The lower incidence of HI in the rt-PA group compared with the placebo group in ECASS1 and ECASS28,16 may be explained by an acute conversion of HI into PH under the effect of rt-PA. Thus, the fact that HI is not related to the thrombolytic itself (and to its biological effects) has to be discussed. Repeated post-thrombolytic brain imaging might shed light on this issue.

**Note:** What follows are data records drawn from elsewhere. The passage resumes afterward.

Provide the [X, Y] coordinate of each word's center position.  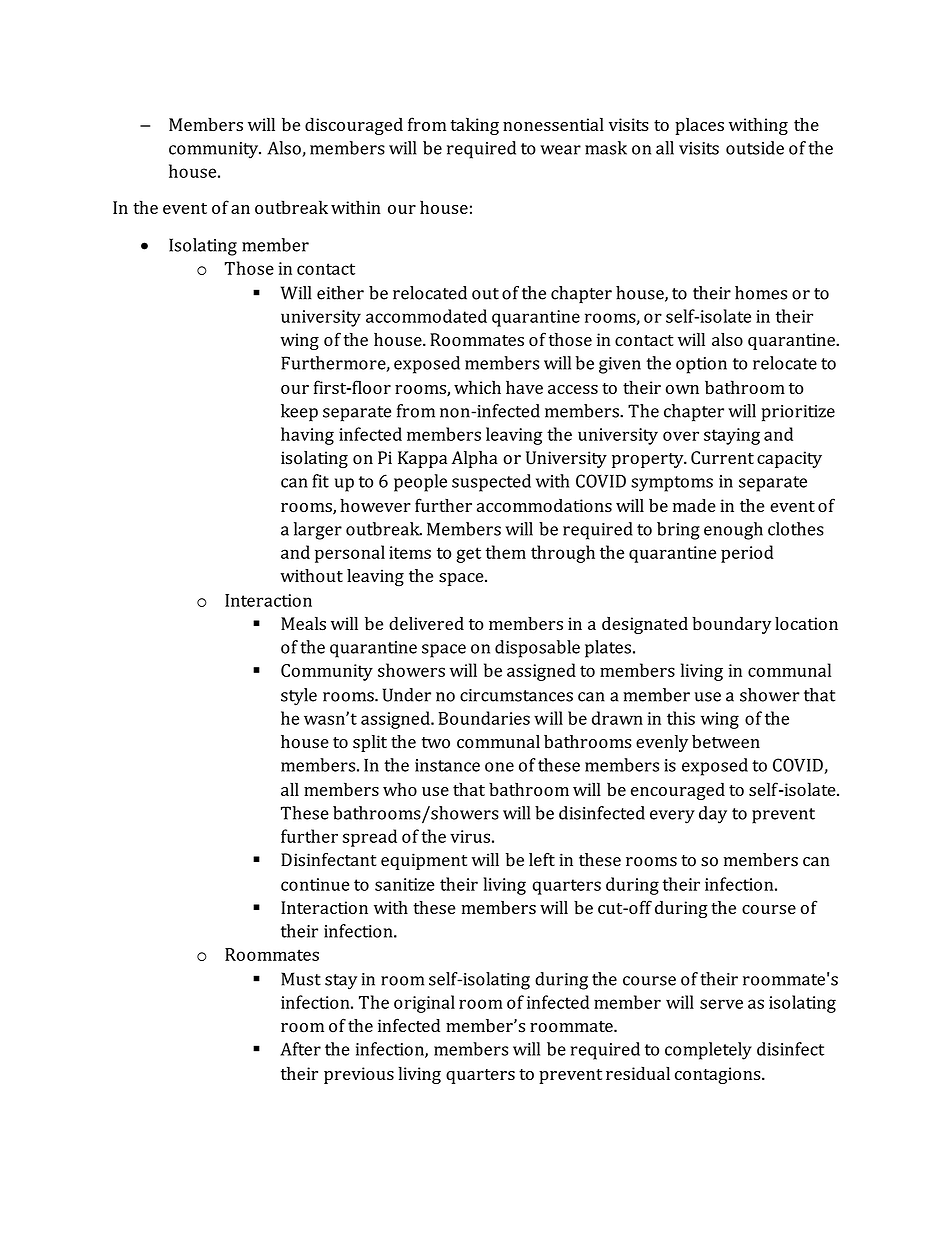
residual [638, 1073]
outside [755, 148]
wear [560, 150]
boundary [731, 625]
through [563, 554]
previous [359, 1075]
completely [708, 1051]
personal [350, 554]
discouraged [354, 126]
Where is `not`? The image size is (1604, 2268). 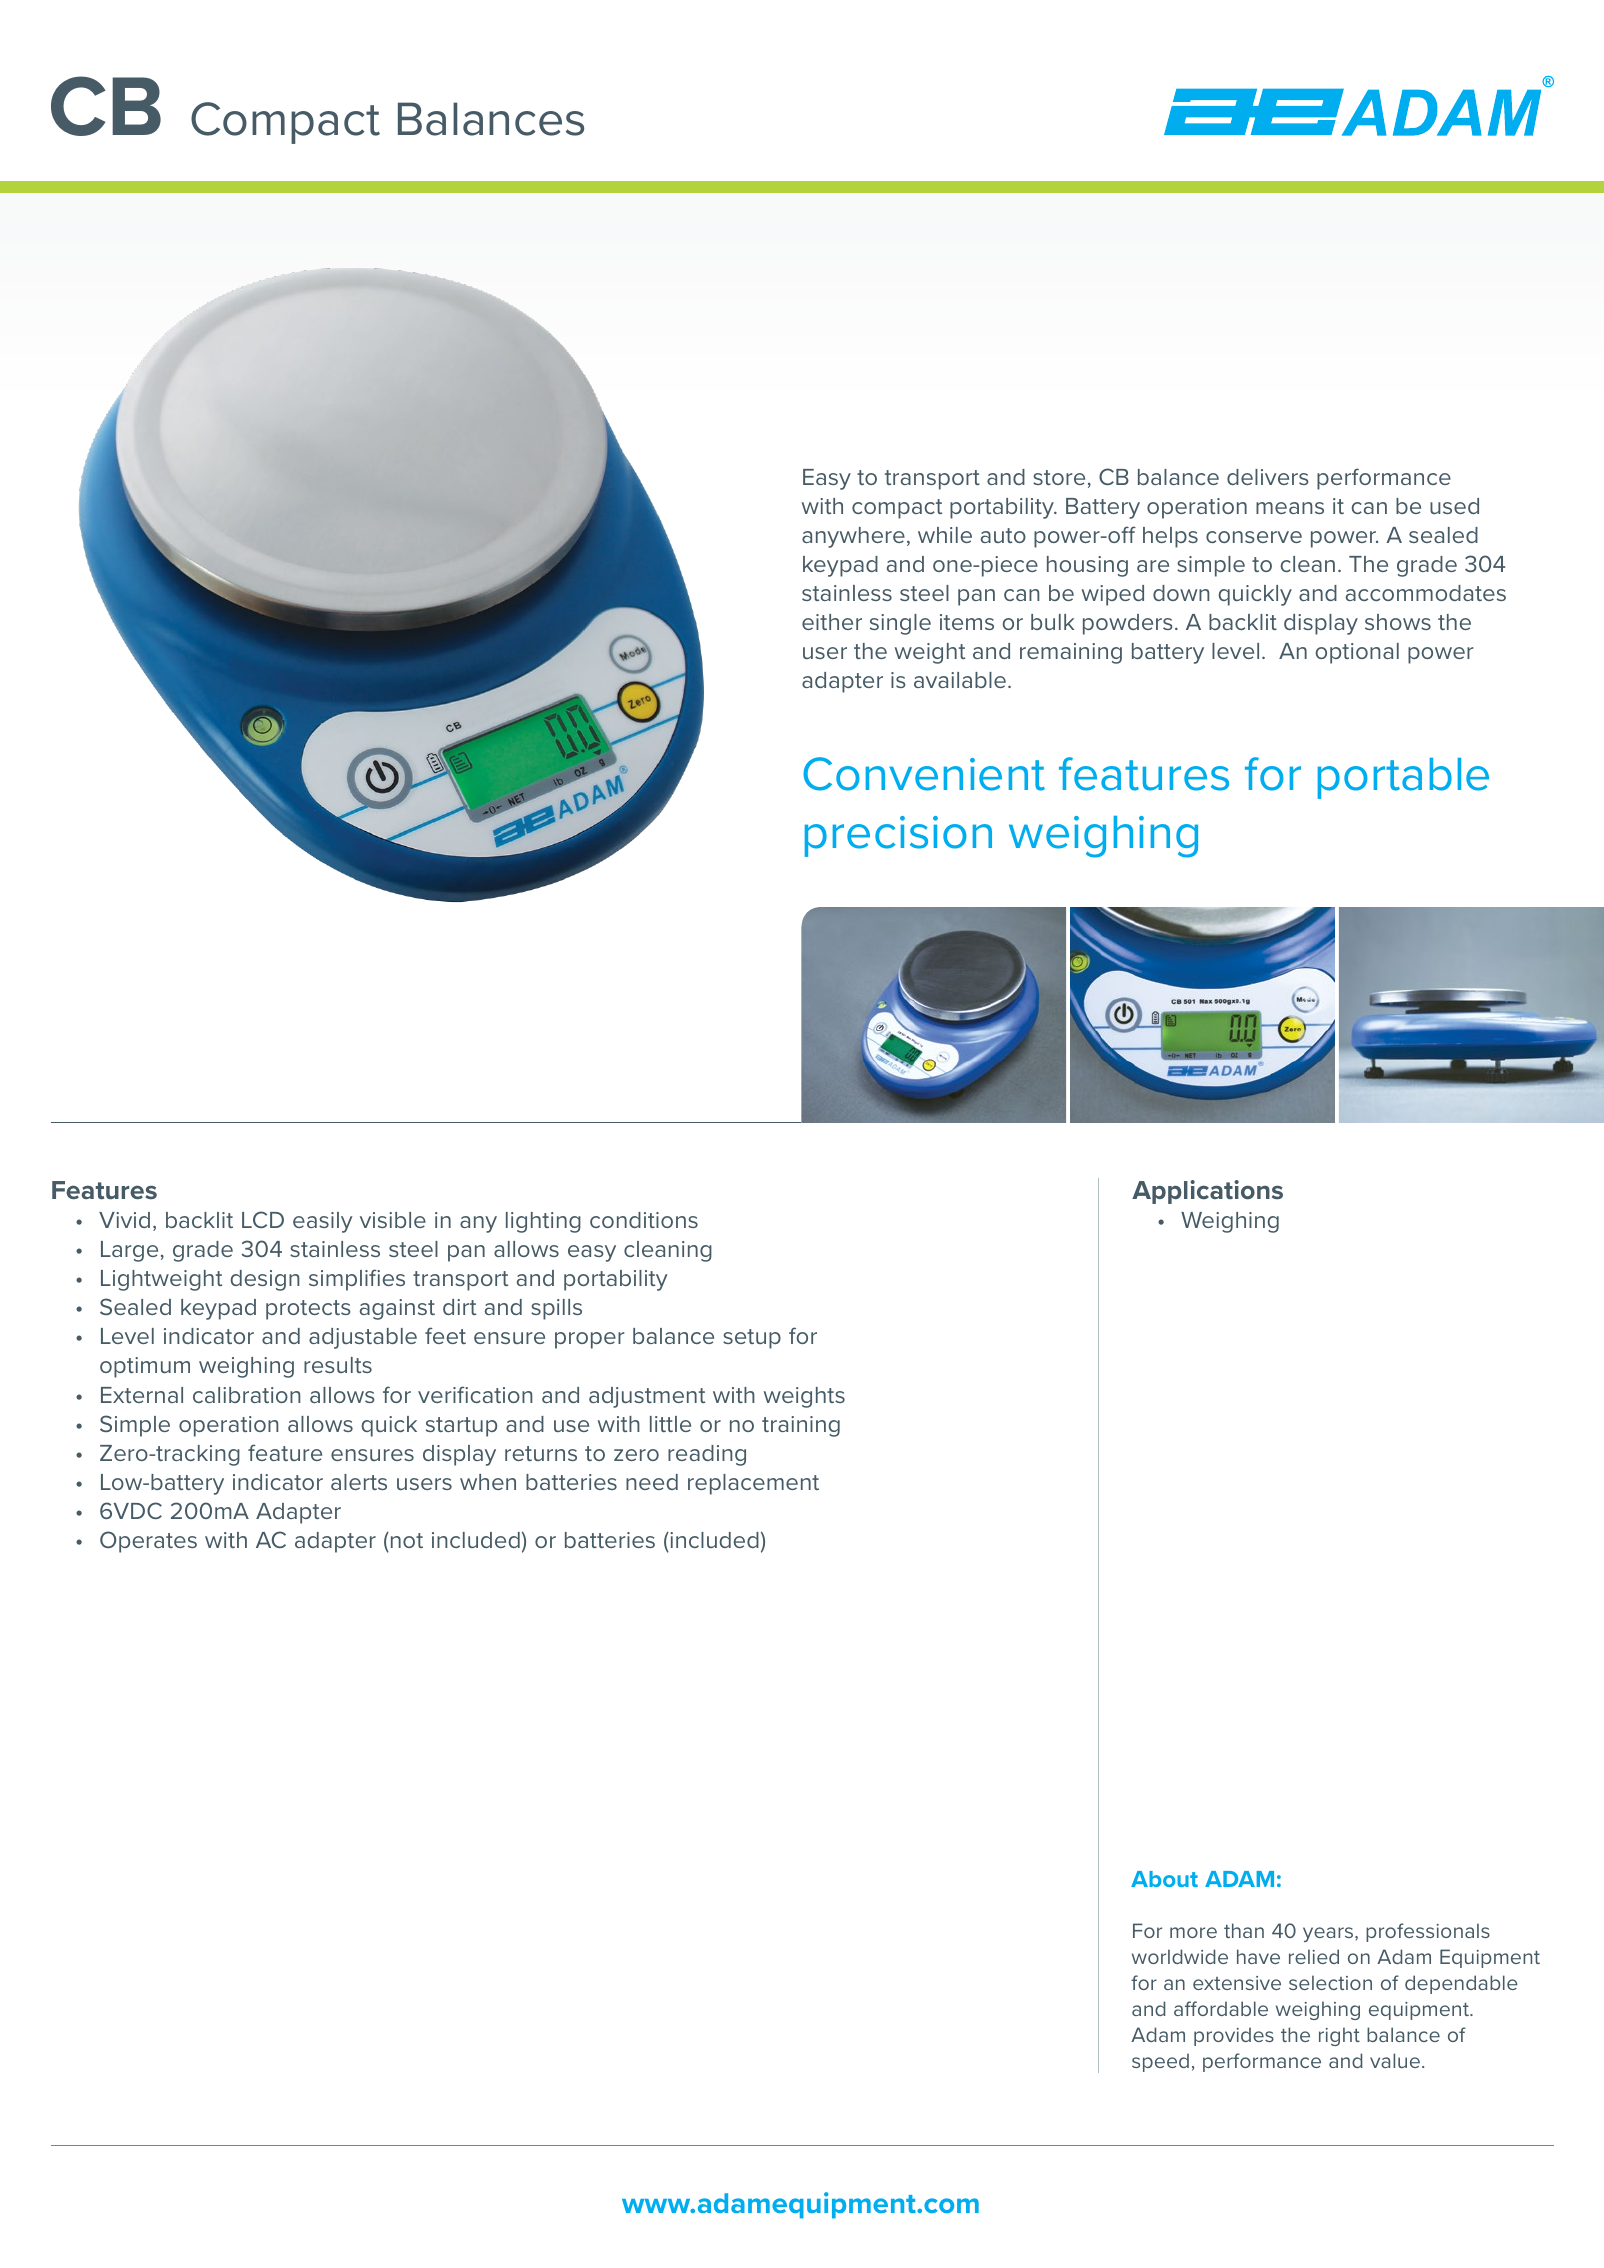 not is located at coordinates (405, 1540).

It appears logical that larger ischemic brain lesions have an in creased chance of HI because of their extent and the degree of ischemia. As a matter of fact, HI is related to factors indicative of the depth and size of baseline ischemia (ie, baseline clinical severity and extent of ischemic edema visible on CT). Although this fact was not demonstrated specifically for HI, MRI studies have indicated that ischemic parameters were factors of hemorrhagic transformation, particularly a lower value of apparent diffusion coefficient.2225 HIs may occur more often in patients with early reperfusion of ischemic brain tissue according to a transcranial Doppler (TCD) study.26
These observations support the view that hemorrhagic transformation of ischemic brain tissue is the natural course of ischemic brain injury. Thus, HI consists of a blood extravasation of limited amount and size, with persistence of the hemostasis control, and is most certainly attributable to an ischemic vasculopathy.27 The fact of a reperfusion vasculopathy has to be confirmed.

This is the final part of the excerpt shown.